7. Real-World Example: Order Management API
v1 – Basic
[ApiVersion("1.0")]
[Route("api/v{version:apiVersion}/orders")]
public class OrdersController : ControllerBase
{
[HttpGet]
public IActionResult GetOrders() => Ok(new[] { new { Id = 1, Status = "Placed" } });
}
v2 – Extended (New fields, backward compatible)
[ApiVersion("2.0")]
[Route("api/v{version:apiVersion}/orders")]
public class OrdersV2Controller : ControllerBase
{
[HttpGet]
public IActionResult GetOrders() => Ok(new[]
{
new { Id = 1, Status = "Placed", CreatedAt = DateTime.UtcNow }
});
}
Result
8. Technical Workflow (Flowchart)
+----------------------------+
| API Request (Client) |
+------------+---------------+
|
v
+----------------------------+
| Version Detection |
| (Path / Header / Query) |
+------------+---------------+
|
v
+----------------------------+
| Version Routing |
| (v1, v2 Controllers) |
+------------+---------------+
|
v
+----------------------------+
| Response Generation |
| (Adapting Models / JSON) |
+------------+---------------+
|
v
+----------------------------+
| Response to Client |
| (Backward Compatible) |
+----------------------------+
9. Best Practices and Common Pitfalls
Best Practices
Plan versioning early in API design.
Use semantic versioning (1.0, 2.1, etc.).
Add clear deprecation notices in documentation and headers.
Maintain automated tests per version.
Keep shared logic in a common service layer to avoid duplication.
Common Pitfalls
Avoid versioning for every small change — keep stability.
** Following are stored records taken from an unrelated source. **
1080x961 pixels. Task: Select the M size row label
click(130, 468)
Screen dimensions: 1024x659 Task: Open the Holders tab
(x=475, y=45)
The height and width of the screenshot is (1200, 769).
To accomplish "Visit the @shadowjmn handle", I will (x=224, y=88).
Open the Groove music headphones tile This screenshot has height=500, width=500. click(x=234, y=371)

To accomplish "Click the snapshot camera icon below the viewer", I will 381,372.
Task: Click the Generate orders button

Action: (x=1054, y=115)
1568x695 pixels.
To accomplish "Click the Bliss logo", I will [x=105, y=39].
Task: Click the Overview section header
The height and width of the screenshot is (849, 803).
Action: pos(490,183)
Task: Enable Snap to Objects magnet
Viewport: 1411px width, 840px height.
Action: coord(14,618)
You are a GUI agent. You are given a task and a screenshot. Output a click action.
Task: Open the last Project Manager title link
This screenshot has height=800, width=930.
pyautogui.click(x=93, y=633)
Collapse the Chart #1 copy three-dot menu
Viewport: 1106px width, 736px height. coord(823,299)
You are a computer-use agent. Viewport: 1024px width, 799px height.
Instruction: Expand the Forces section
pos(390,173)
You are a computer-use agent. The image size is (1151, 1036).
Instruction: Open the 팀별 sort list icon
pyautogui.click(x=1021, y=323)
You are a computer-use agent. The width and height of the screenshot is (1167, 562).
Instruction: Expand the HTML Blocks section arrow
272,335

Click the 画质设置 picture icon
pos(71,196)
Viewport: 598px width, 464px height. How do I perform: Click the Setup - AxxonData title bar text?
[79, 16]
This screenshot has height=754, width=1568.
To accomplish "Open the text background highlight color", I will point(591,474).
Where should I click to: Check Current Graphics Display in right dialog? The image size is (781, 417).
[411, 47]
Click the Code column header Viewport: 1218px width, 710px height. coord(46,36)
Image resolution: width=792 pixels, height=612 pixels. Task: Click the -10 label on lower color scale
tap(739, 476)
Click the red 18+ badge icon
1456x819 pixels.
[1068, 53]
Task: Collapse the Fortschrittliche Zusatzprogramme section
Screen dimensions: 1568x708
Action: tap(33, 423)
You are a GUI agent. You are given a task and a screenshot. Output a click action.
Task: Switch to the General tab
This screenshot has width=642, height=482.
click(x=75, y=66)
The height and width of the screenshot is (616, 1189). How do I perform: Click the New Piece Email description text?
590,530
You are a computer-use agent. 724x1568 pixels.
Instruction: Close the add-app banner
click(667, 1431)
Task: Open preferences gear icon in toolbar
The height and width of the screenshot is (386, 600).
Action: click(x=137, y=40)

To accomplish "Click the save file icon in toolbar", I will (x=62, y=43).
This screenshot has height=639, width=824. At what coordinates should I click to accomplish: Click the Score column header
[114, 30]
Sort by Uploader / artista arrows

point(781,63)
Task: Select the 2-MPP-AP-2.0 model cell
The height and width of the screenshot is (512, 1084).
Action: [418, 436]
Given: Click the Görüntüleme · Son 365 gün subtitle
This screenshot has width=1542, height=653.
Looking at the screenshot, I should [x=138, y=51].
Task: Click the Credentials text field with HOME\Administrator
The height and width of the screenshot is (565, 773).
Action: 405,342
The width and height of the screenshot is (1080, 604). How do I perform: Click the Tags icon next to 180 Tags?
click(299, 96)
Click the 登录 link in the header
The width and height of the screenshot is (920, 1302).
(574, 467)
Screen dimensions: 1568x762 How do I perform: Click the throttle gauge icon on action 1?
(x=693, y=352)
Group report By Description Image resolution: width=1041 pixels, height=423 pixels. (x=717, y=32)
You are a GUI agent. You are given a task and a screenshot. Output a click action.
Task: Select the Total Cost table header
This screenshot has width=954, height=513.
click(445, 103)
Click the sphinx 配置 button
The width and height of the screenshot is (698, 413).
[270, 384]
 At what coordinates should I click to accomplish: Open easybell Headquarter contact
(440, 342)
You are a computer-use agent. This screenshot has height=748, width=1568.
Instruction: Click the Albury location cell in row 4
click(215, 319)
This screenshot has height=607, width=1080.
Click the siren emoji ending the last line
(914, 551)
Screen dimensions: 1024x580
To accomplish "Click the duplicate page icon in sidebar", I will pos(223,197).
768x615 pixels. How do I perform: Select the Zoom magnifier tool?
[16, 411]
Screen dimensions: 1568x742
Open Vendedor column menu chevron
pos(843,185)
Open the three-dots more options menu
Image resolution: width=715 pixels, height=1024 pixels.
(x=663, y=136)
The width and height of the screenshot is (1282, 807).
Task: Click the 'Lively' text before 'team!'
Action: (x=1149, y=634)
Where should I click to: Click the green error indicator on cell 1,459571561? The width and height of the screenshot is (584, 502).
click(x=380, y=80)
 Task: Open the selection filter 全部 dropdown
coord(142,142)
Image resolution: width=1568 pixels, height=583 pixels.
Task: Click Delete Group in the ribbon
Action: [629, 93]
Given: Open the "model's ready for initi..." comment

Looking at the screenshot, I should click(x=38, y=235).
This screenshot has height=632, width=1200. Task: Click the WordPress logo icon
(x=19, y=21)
Don’t mix multiple versioning styles.
Never delete old versions abruptly — announce and phase out gradually.
Keep API documentation (like Swagger) version-aware.
Conclusion
API versioning is not just about adding /v2/ in the URL — it’s about building trust and stability for clients who depend on your system.
With ASP.NET Core’s built-in versioning framework and smart backward compatibility strategies, you can ensure that your APIs evolve gracefully while keeping older consumers fully operational.
A future-proof API is one that grows without breaking — and that’s exactly what versioning enables.